Qui peut, avec les plus rares talents et le plus excellent mérite, n’être pas convaincu de son inutilité, quand il considère qu’il laisse, en mourant, un monde qui ne se sent pas de sa perte, et où tant de gens se trouvent pour le remplacer ?

❡ De bien des gens il n’y a que le nom qui vale[1] quelque chose : quand vous les voyez de fort près, c’est moins que rien ; de loin ils imposent.

❡ Tout persuadé que je suis que ceux que l’on choisit pour de différents emplois, chacun selon son génie et sa profession, font bien, je me hasarde de dire qu’il se peut faire qu’il y ait au monde plusieurs personnes connues ou inconnues, que l’on n’emploie pas, qui feraient très bien ; et je suis induit à ce sentiment par le merveilleux succès de certaines gens que le hasard seul a placés, et de qui jusqu’alors on n’avait pas attendu de fort grandes choses.

Combien d’hommes admirables, et qui avaient de très beaux génies, sont morts sans qu’on en ait parlé ! Combien vivent encore dont on ne parle point et dont on ne parlera jamais !

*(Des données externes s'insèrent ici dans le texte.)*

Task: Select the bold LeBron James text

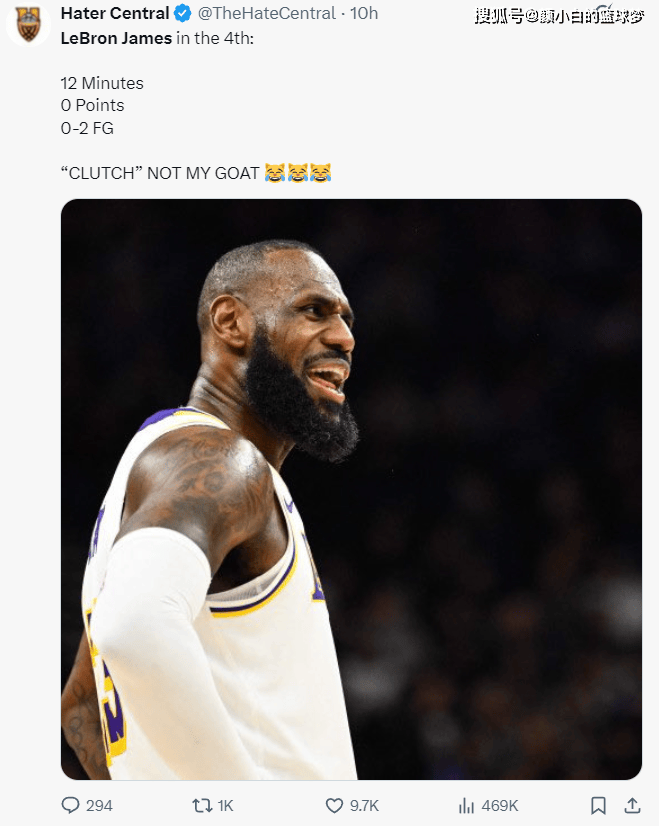Action: (x=116, y=38)
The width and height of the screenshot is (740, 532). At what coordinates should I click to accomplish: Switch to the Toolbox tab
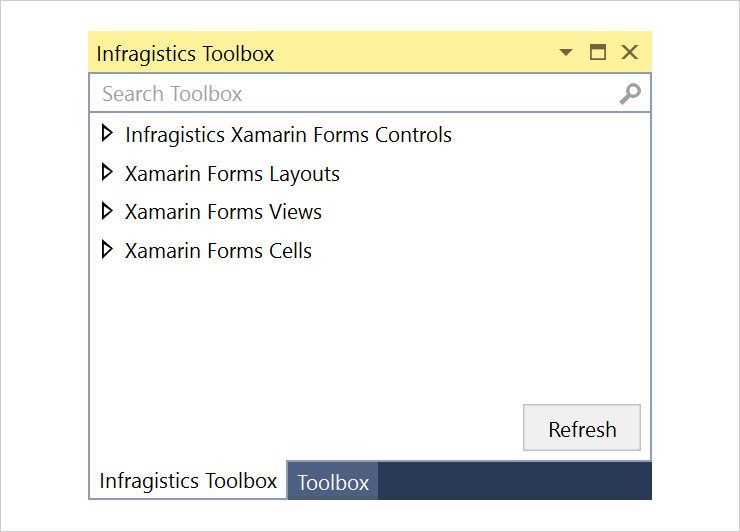tap(333, 482)
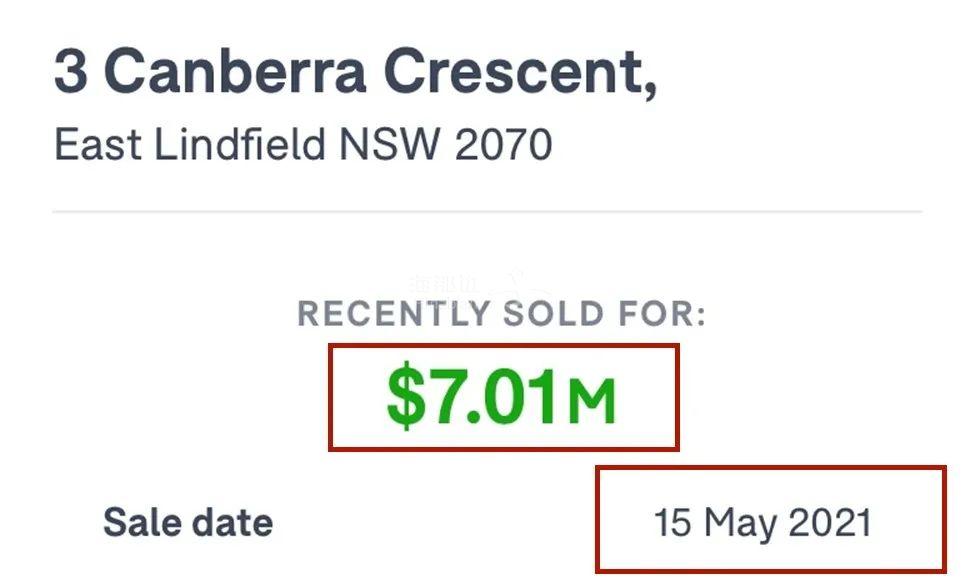Click the "3 Canberra Crescent," address heading
The image size is (965, 581).
[x=356, y=73]
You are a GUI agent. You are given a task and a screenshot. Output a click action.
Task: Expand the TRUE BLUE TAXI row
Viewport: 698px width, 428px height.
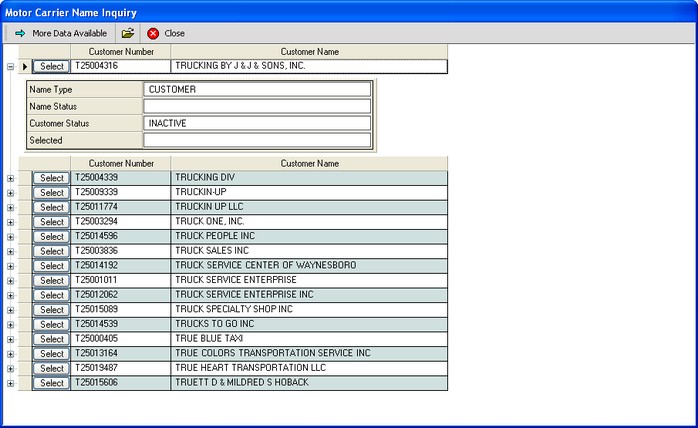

❡ Quelle horrible peine a un homme qui est sans prôneurs et sans cabale, qui n’est engagé dans aucun corps, mais qui est seul, et qui n’a que beaucoup de mérite pour toute recommandation, de se faire jour à travers l’obscurité où il se trouve, et de venir au niveau d’un fat qui est en crédit !

❡ Personne presque ne s’avise de lui-même du mérite d’un autre.

Les hommes sont trop occupés d’eux-mêmes pour avoir le loisir de pénétrer ou de discerner les autres : de là vient

  1. Vale, pour vaille, se trouve plusieurs fois dans La Bruyère.